__EXERCISE REQUIREMENTS__.
Starting with the line that has "Where should I" in the records below and ending with the line that has "Task: Close the Edit TESTING VENDOR dialog", output those lines exactly and nothing more; omit the pictures.

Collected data
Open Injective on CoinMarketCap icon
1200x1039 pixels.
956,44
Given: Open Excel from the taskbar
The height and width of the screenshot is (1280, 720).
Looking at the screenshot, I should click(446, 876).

==

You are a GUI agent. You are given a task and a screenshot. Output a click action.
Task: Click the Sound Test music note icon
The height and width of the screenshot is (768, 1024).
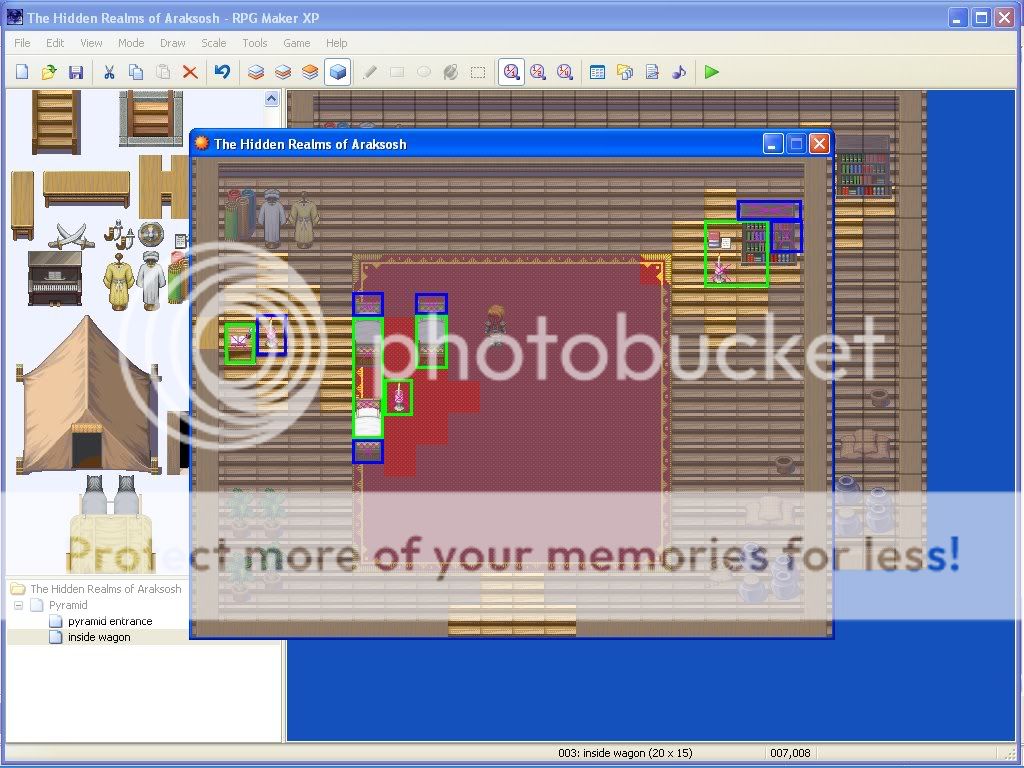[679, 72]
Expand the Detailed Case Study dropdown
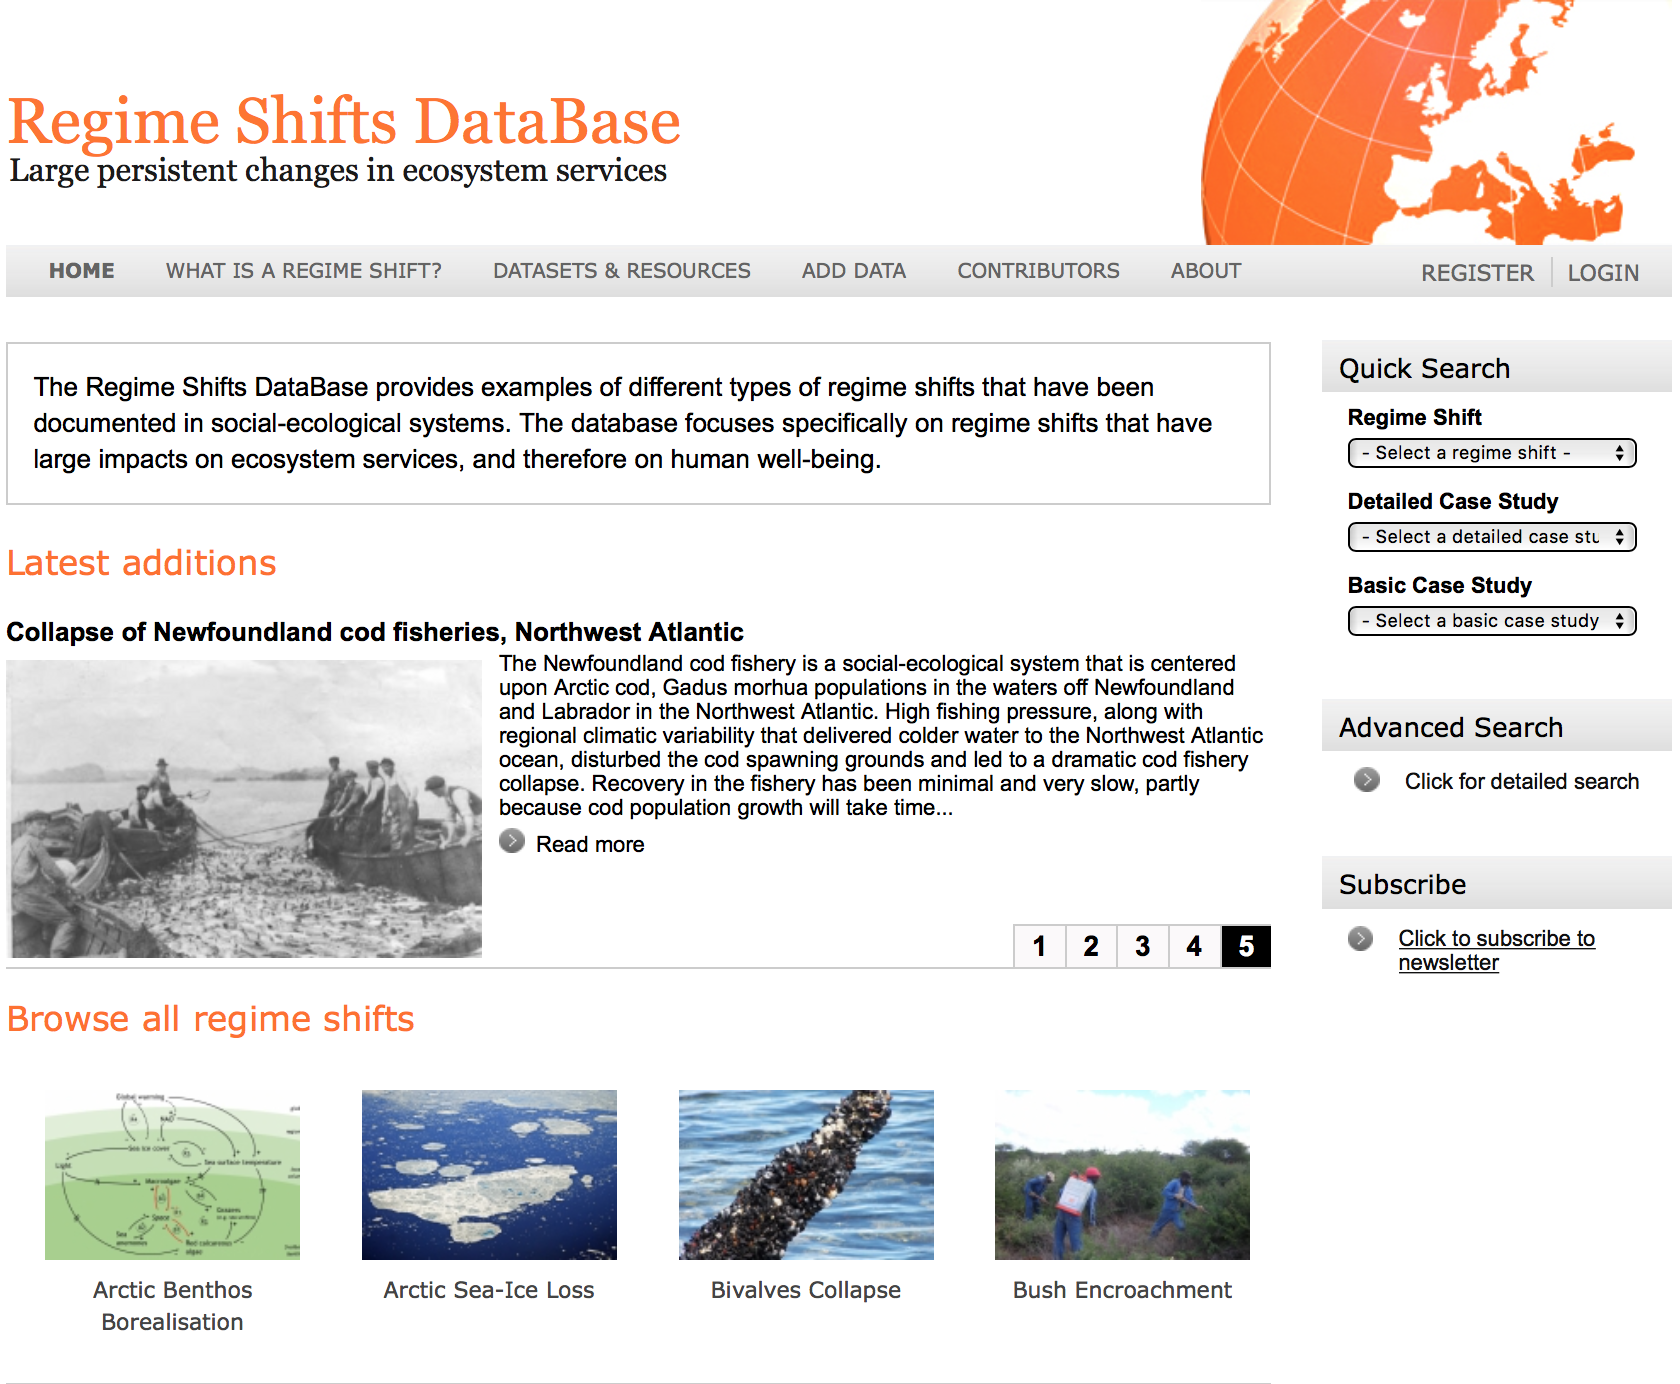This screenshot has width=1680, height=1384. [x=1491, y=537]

==

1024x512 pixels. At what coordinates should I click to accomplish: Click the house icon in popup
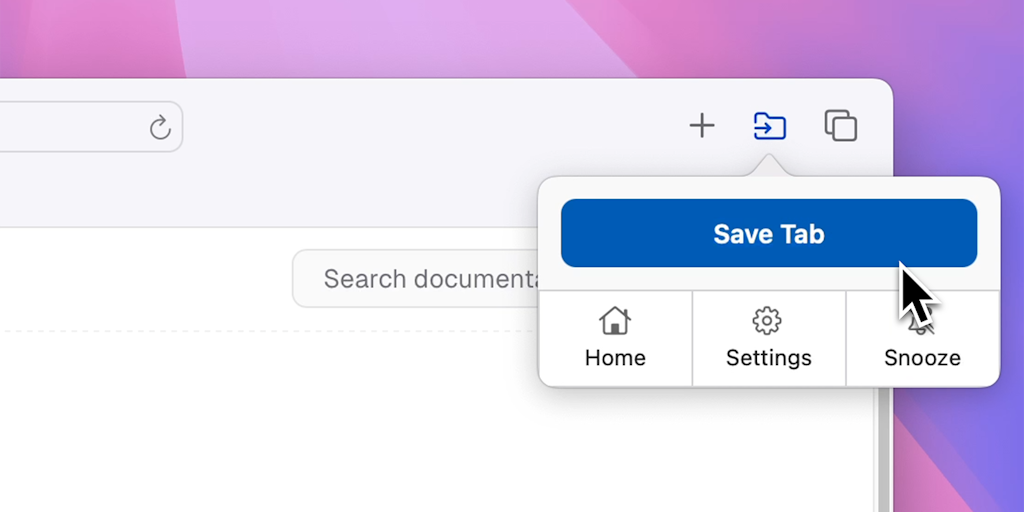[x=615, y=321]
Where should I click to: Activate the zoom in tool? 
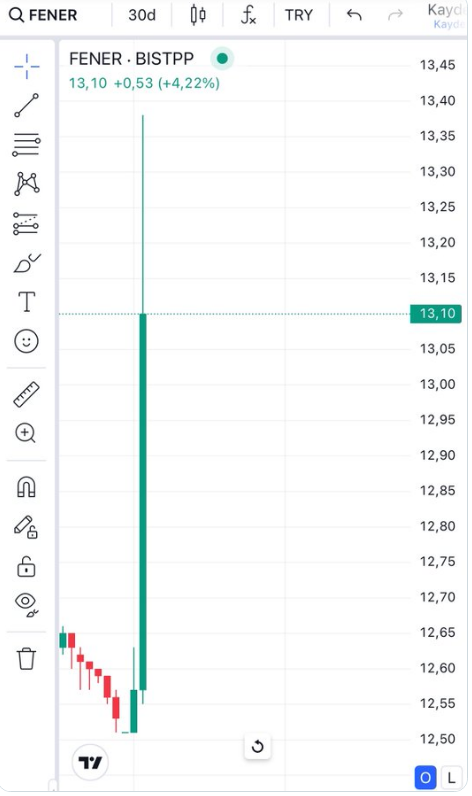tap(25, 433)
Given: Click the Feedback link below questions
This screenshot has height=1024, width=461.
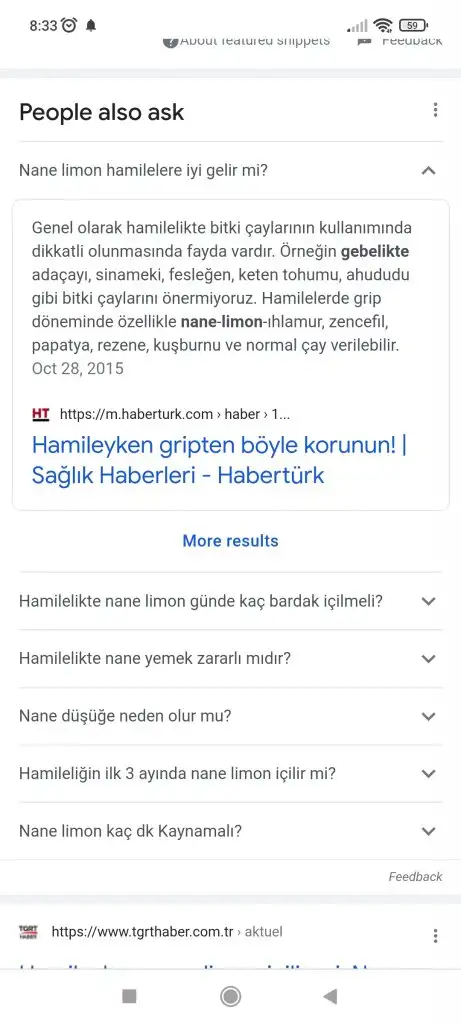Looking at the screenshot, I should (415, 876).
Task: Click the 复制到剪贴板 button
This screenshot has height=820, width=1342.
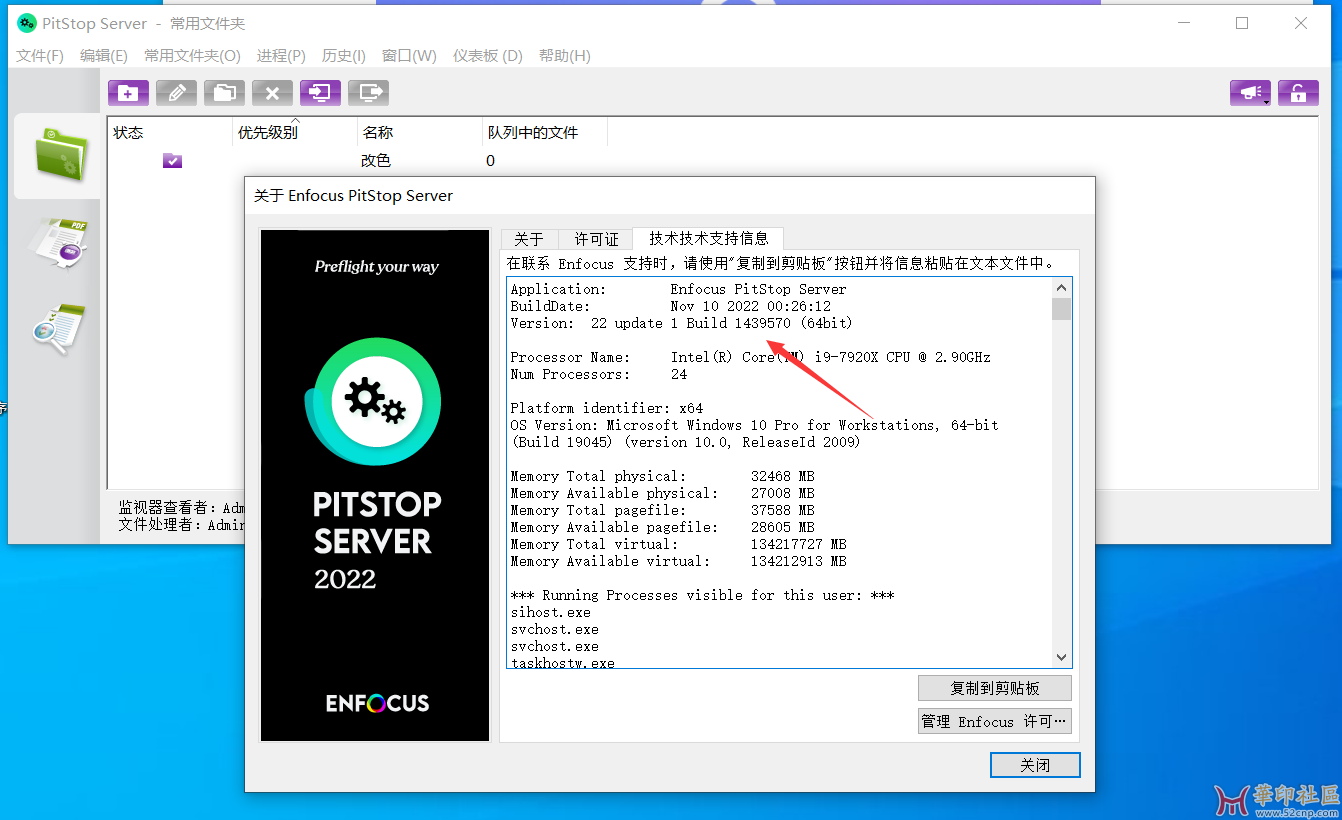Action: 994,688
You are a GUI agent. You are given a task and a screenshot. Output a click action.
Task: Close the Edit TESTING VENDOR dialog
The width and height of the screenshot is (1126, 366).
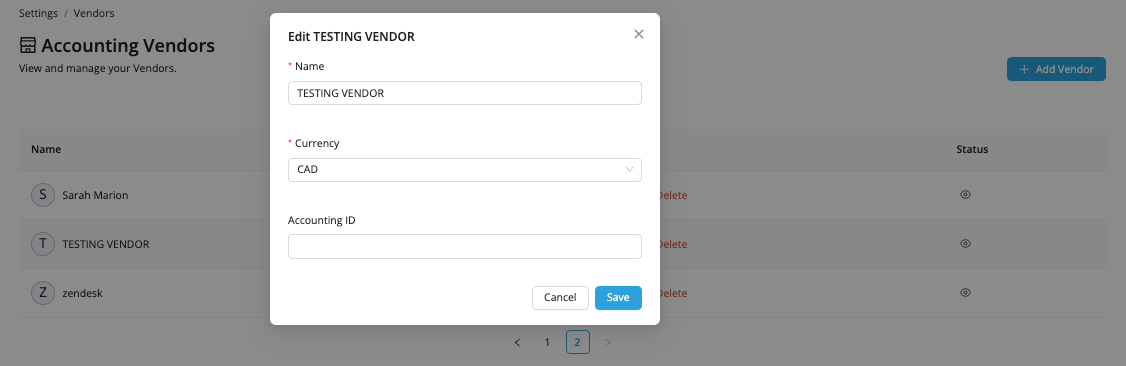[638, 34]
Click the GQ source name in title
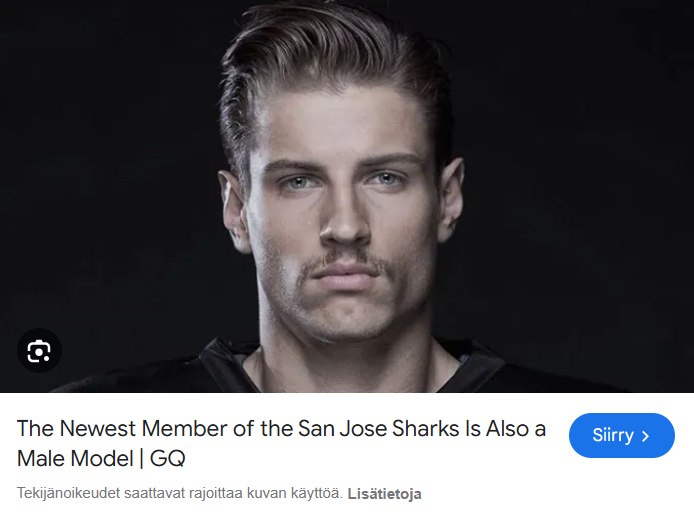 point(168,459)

__WRITTEN SOLUTION__.
Where should I click to: Activate the zoom in tool? 
tap(25, 433)
Given: Click the Feedback link below questions
This screenshot has height=1024, width=461.
Looking at the screenshot, I should (415, 876).
Task: Click the 复制到剪贴板 button
This screenshot has height=820, width=1342.
Action: 994,688
You are a GUI agent. You are given a task and a screenshot. Output a click action.
Task: Close the Edit TESTING VENDOR dialog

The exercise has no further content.